L’industrialisation du composite
Autre singularité du process : la robotisation optimisée de l’opération de drapage. « L’un des principaux défis relevés par l’usine a été l’automatisation du drapage de ces pièces composites hors normes. Initialement réalisé manuellement à 95 %, ce procédé est ici robotisé à 90% », se réjouit le directeur en précisant que les têtes de drapage ont été conçus exclusivement et sur-mesure pour la SMAF. « Nous avons besoin de robots puissants et robustes pour draper des formes simples et répétitives », explique-t-il en comparaison avec le savoir-faire des entreprises morbihannaises actionnaires, expertes en production de pièces composites plus fines et complexes. « SolidSail Mast Factory répond à un besoin d’augmentation des capacités de production de pièces composites de grandes dimensions, en faisant passer leur fabrication jusqu’ici largement artisanale, à une véritable phase d’industrialisation« , précise Nicolas Abiven.

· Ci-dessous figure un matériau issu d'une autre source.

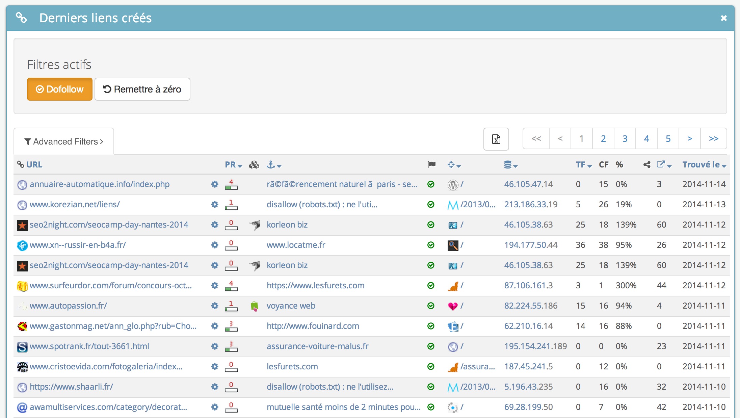Click the flag column header icon
This screenshot has width=740, height=418.
coord(431,164)
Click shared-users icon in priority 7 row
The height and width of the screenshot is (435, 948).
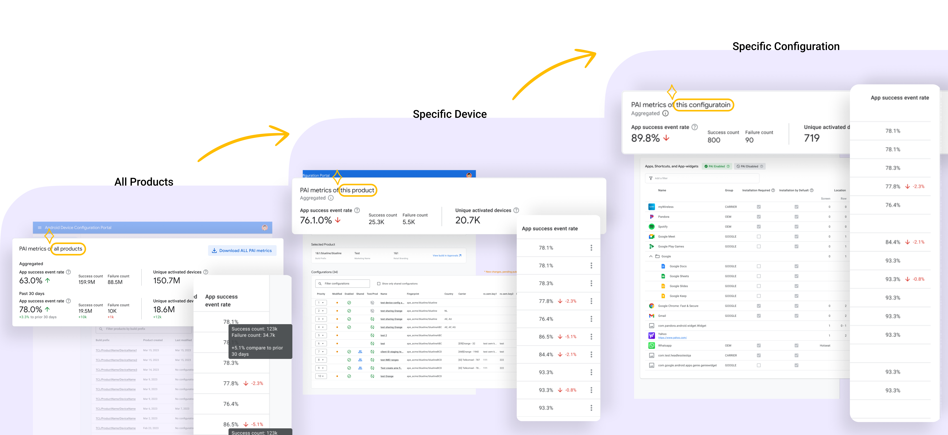[360, 352]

Dès 2026, sa première année pleine d’exploitation, la SMAF atteindra une capacité de transformation de 250 tonnes de composite par an, soit la fabrication d’un mât (= 16 tonnes de composite) tous les 17 jours ouvrés. « Nous serons capables de sortir 15 mâts chaque année », confirme le directeur, qui prévoit réaliser 15 millions d’euros de chiffre d’affaires annuel. D’ores et déjà, le carnet de commandes est rempli sur les 18 prochains mois ; les mâts SolidSail étant l’élément clé du système de propulsion vélique développé par Chantiers de l’Atlantique. Ils équipent déjà le cargo à voiles Neoliner, et seront bientôt gréés sur les plus grands voiliers du monde, à savoir les navires de croisière Orient Express Corinthian et Orient Express Olympian.
Un pari sur la transition maritime
« Nous prenons le pari que la transition maritime va s’accélérer, et qu’au moins 10% des 2 500 navires de grande taille qui sont construits chaque année dans le monde, soient conçus sur des plans à propulsion vélique« , projette Nicolas Abiven. La diversification des marchés fait aussi partie de la stratégie de développement. « Notre savoir-faire et notre capacité de production intéressent d’autres secteurs industriels tels que l’aéronautique, le spatial, la défense, le transport ou encore l’éolien ». Des géants comme Thalès, Airbus, Naval group ont montré leur intérêt, voire solliciter des prototypages de pièces précises. « D’ici cinq ans, nous envisageons d’équilibrer la production à 50% pour l’industrie navale et 50% autres. »
A date, 32 personnes constituent l’équipe de collaborateurs de la SMAF, rejoints par une dizaine d’intérimaires selon le plan de charge. L’entreprise recrute toujours, et arbore de larges banderoles sur sa devanture pour passer le message. En France, la filière composite représente 27 312 emplois. La montée en puissance de la SMAF comme pôle de référence composite, devrait progressivement faire gonfler de chiffre.